Of the personal valor and prowess of our subject we shall give but one instance. There was in the company to which he belonged, a bully and a giant who was arrogant, vicious, of prodigious strength, lazy, with an appetite like a sink hole and a digestion like a quartz-mill, who went from mess to mess and snatched their food from them and ate it himself and if any resentment was offered he quickly suppressed it with a slap in the face or a savage threat. Young Moore, who was very diminutive in size, but alert, active and left-handed, had suffered at the hands of this two legged hog until patience had ceased to be a virtue. He asked the captain to protect him and punish the offender. He also notified him that if he did not protect him and punish the bully he would protect himself and administer personal punishment. Whereupon , the captain who was himself afraid of the man cautioned him that it would be dangerous and disastrous to him to have any trouble with the man. Chagrined at this advice from the man form who he expected protection, he went back to his mess and soon had another corn dodger ready to munch, but our bully was on hand too and snatched it from his hand. Bounding at his antagonist with the quickness and ferocity of a panther, young Moore struck him a terrific blow under the chin while his left hand which felled him to the earth in a helpless condition and then inflicted such a punishment that he soon left the company in disgrace.

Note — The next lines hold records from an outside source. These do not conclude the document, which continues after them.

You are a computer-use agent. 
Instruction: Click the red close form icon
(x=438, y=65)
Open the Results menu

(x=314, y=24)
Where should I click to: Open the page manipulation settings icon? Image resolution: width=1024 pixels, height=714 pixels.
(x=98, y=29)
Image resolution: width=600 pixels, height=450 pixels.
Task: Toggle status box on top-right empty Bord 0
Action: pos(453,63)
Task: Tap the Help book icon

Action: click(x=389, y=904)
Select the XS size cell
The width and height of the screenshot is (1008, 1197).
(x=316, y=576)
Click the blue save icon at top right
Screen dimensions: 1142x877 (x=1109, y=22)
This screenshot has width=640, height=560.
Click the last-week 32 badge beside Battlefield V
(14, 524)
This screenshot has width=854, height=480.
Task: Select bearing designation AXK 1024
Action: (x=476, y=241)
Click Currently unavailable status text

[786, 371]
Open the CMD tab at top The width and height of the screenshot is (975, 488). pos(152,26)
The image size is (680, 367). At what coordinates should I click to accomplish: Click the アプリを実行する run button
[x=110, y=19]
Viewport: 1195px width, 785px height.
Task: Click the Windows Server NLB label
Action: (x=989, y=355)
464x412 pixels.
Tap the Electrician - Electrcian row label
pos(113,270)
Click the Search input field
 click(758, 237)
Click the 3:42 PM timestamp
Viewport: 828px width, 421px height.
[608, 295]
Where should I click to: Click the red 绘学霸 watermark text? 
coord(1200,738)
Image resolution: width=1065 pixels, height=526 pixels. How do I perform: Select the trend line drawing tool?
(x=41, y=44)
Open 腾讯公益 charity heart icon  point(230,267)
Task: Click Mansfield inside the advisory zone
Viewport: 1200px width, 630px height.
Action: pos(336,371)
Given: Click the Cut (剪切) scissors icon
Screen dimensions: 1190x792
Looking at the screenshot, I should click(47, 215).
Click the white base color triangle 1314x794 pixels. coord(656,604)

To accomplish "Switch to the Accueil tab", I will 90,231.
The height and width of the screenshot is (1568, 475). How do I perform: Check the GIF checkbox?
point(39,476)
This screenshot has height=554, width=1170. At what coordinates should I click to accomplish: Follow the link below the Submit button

After the final triumph at Yorktown had assured our independence, our subject returned to his North Carolina home where in 1782 he married a lady of amiable disposition and character whose maiden name was Hill, whose love was a heritage of glory and peace to him till the day of his death. He and his family emigrated to Kentucky in 1815, and in 1818 came to Missouri where they settled, two miles north of Jamestown, where he lived with his son Robert till the tragedy of his melancholy death carried his gallant and immortal spirit to the domain of the voiceless.
He was a revolutionary pensioner and in the year 1845, just 64 years after the battle of Yorktown, was traveling by boat to New Orleans to secure his well earned pension at the U.S. mint when from some unknown cause the boat sank in the Mississippi river somewhere below Vicksburg, Miss, carry down to a watery grave in the land of sunshine and song, where the magnolia blooms and the cypress mourns, the noble, venerable Christian soldier and patriot.
His sons were James, Robert and Jesse, and some of his grandchildren were Aunt Sallie Johnson, of Putnam county, Mo; the late John Williams, Frank, Anderson, Matt Moore and Polly Lewis of Oregon; Woodson, Granville, Crittenden, Todd, Livingston, Lisbon, Pressley, Mary Moore, Permelia Clay, Verona Hudson, Manervae Hall. I do not know the names of uncle Jesse's children or I should name them in this list. His great grandchildren and his great-great grandchildren are scattered all over Missouri and Oklahoma, all of whom rise up and call his name blessed.